The party that wins a judgement at trial will not always be the party that is awarded attorney fees under A.R.S. § 12-341.01(A), and the Arizona Supreme Court used the definition of a “successful party” found in that statute to supplement an ambiguous contract provision in American Power Products v. CSK Auto.
The case involved a contract between American Power Products (“American”) and CSK Auto (“CSK”) where American agreed to sell electric scooters and other items to CSK on an open account. The contract provided that reasonable attorney fees would be recoverable by the prevailing party in the event of any action arising out of the agreement.
American sued CSK in 2005 for breach of contract and negligent misrepresentation, while CSK counterclaimed. Before trial, CSK offered to settle the case for $1,000,001, but American rejected the offer. American later won a settlement of $10.733.
Both parties made post-trial claims for attorney fees. Under A.R.S. § 12-341.01(A), if an offeror makes a settlement offer that is rejected, and the final judgment is more favorable to the offering party, then the offeror is deemed the successful party from the date of offer, and may be awarded reasonable attorney fees.
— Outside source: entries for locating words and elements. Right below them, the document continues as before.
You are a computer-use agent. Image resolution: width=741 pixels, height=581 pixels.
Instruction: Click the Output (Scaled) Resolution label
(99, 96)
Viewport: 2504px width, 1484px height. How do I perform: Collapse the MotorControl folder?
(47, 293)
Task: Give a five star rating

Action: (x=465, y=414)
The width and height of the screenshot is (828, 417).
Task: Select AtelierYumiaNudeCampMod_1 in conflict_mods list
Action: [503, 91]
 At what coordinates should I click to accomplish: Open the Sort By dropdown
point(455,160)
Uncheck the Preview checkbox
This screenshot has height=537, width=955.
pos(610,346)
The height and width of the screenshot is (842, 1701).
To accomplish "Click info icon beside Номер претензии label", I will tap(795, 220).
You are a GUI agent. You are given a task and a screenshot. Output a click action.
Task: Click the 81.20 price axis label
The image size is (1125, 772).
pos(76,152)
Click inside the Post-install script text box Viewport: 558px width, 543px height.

However, the contract between American and CSK provided that the prevailing party would be entitled to recover reasonable attorney fees from the other party. The term “prevailing party” was not defined, and the court had to determine which party should be considered to have prevailed in this case. American won a judgment, while CSK did not win any judgment in its claims, but American received substantially less than the amount offered in the settlement by CSK.
The Arizona Supreme Court used A.R.S. § 12-341.01(A) to clarify the definition of a prevailing party under the contract. The court was not persuaded by arguments that the statute should not apply when a contract contains an attorney fee provision. While the statute could not be used to replace a conflicting contract provision, it would apply to supplement the contract in cases such as this one, where a definition of an essential was not included in the contract.
Deeming CSK the prevailing party as of the date of its settlement offer also furthered the policy of encouraging parties to settle rather than litigate. It also encourages careful contract drafting because the parties could have avoided this outcome by defining their terms and expressly stating that they would use a definition that is different from that found in the statute.
The dissent stated that the court was too quick to supplement the contract with a statutory definition, and should instead define terms according to their ordinary meaning. In this case, the dissent believed that the ordinary meaning of a prevailing party would be the one who had obtained a judgment.